--- Luke -Jr [email protected] wrote:
On Thursday 03 April 2008, Jeffrey Watts wrote:
So I put it to Luke thus (and I'm echoing Leo): If Stallman (the most hardheaded and fervent Free Software advocate on the planet) and Torvalds (the reason you're here) both say it's cool, how is it that you feel that your viewpoint is superior?
Torvalds has nothing to do with why I'm here. If Linux didn't exist, we'd be using either HURD or a BSD kernel.
HURD development reminds me a great deal of Charles Babbage's failed attempt to create his "Difference Engine": GNU keeps changing the goals and the design so often that HURD might as well be vaporware. Even now they've had one year longer than Linux to develop HURD (possibly 8 years longer if you include the "TRIX" years) and they're just getting around to a bug-ridden crash-prone version 0.2, barely usable as a hobby machine and certainly useless as a production machine.
As for a BSD kernel having the success BSD "licensing" might as well be "public domain" for all the protection it doesn't offer to the developer. A BSD kernel with a BSD license can be "Embraced, Extended, And Extinguished" in typical Microsoft fashion. The only reason there's a viable competitor to Microsoft today is that the competitor's kernel is not using a BSD license, but rather the GPL license.
If Linus hadn't brought in his kernel, UNIX would still be in the server rooms and not in the public eye, and we certainly wouldn't have anything to discuss here. Saying that any of the so-called "alternatives" to Linux would have taken over without Linux is completely ludicrous.

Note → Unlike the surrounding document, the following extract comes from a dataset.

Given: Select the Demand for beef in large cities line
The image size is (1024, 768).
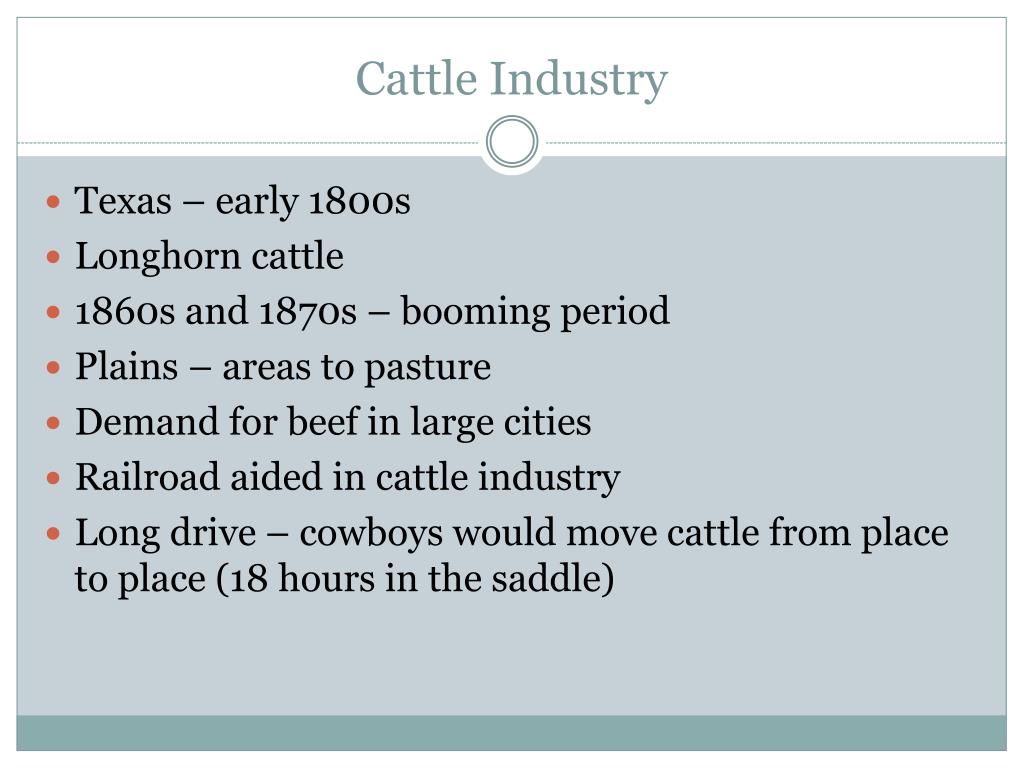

Stallman doesn't think everything should be free, and admits there is a legal problem, so what's your argument again?
Where does Stallman actually say there's a legal issue?

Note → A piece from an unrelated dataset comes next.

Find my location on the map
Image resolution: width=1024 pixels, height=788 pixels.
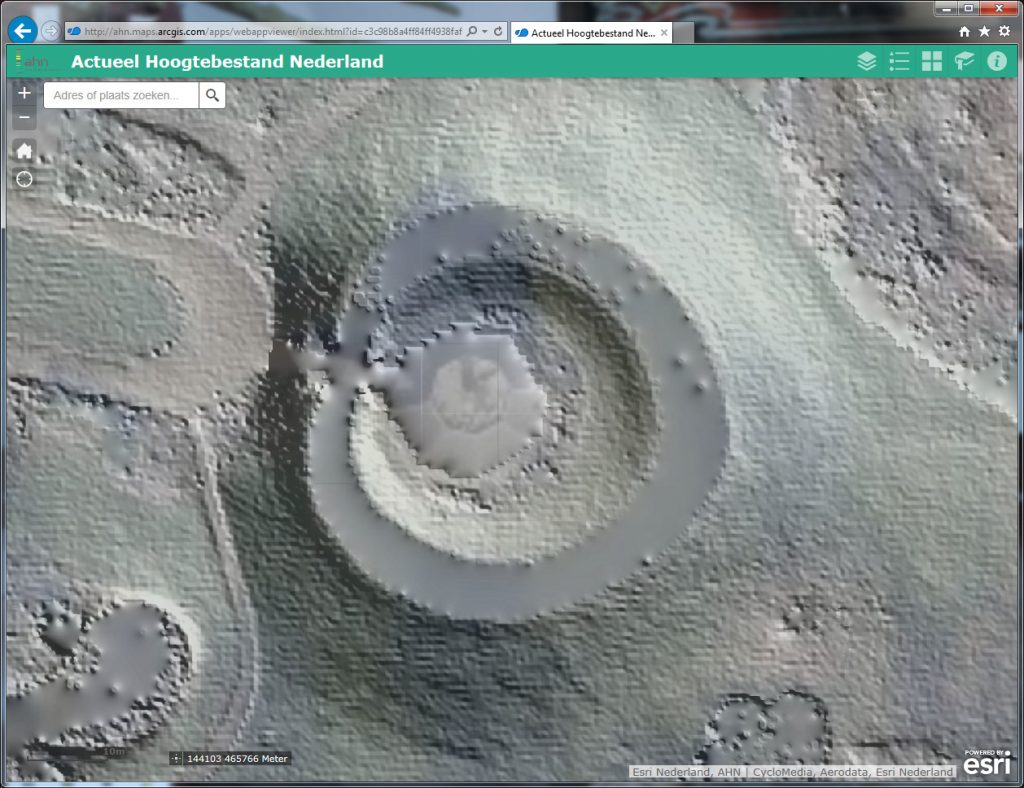[25, 179]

"So what did Sun actually do? It allowed more convenient redistribution of the binaries of its Java platform. With this change, GNU/Linux distros CAN INCLUDE the non-free Sun Java platform, just as some now include the non-free nVidia driver. But they do so only at the cost of being non-free."
Stallman doesn't actually "admit there is a legal problem", so what's your argument again?